National Policies and Strategies: Vulnerable Groups To Be Included


The Pilot Committee of the Economic and Social Inclusion Programme identified hindrances to growth in Douala recently.

 

Effort to speed up growth rate in the country has entered high gear. Various government programmes set up to that effect, including the Pilot Committee of the Economic and Social Inclusion Programme, PRINCES, has identified the weak inclusion of vulnerable groups in decision-making as a major hindrance.

The second session of the committee held recently in Akwa, chaired by the Secretary General in the Ministry of Economy, Planning and Regional Development in the presence of Littoral’s Delegate of Economy, Planning and Regional Development, Blaise-Aimé Ella and the Deputy Resident Representative of the United Nations Development Programme.

During the session, five factors that hinge on vulnerable groups such as women, youths, elderly persons, ethnic minorities, disabled persons and people living with HIV were identified. These include inadequate consideration of vulnerable groups in national policies and strategies, as well as in the process of decision-making, insufficient valorisation of the role of the private sector in the fight against poverty, intensification of poverty and inequality and non-attainment of the Millennium Development Goals.

To justify this, the committee noted that nine out of 63 women were in government in 2015, five women out of 360 were divisional officers in 2011 and one woman was a prefect in 2012, none is governor and only 13 per cent of women were MPs in 2013. Meanwhile there is insufficient access to quality basic social services, inequitable access to production factors as well as to financial sources and inability to fully benefit from opportunities.

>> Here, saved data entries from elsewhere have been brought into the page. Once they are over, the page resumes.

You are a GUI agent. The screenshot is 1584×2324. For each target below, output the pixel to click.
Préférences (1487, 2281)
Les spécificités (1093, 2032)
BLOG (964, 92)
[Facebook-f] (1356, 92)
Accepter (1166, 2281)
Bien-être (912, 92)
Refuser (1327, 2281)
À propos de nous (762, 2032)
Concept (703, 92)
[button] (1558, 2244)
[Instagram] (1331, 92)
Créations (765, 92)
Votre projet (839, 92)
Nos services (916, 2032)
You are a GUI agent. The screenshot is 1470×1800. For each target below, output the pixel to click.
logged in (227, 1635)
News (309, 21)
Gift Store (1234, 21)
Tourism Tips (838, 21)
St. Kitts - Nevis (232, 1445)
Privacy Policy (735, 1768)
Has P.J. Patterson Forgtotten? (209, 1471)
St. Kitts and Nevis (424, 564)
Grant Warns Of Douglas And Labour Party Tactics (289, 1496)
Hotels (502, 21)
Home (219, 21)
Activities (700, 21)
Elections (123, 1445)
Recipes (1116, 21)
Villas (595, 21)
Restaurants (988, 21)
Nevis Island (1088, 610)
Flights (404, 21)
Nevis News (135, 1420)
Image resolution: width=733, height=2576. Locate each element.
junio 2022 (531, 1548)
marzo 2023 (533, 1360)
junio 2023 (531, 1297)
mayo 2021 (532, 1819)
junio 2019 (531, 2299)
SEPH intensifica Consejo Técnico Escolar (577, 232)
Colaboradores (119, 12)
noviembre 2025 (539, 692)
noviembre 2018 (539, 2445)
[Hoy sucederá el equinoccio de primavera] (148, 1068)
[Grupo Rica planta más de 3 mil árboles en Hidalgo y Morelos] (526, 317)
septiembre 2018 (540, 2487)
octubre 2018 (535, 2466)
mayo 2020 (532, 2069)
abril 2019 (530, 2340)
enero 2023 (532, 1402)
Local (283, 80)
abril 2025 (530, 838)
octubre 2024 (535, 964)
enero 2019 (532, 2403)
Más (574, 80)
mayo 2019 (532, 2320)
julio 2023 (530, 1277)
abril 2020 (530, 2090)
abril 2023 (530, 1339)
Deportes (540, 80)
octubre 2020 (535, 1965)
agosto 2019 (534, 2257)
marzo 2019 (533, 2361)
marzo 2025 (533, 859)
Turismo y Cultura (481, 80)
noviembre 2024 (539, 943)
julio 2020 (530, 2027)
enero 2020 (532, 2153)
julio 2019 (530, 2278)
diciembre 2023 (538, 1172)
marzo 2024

As a result, the committee has set up a programme to improve on the participation of vulnerable groups in politics and to include their worries and issues such as gender among others in national programmes, policies and strategies. The objective is to strengthen consideration of the situation of vulnerable groups in policies and strategies at the central and local levels, as well as reinforce the implication of the private sector in the fight against poverty.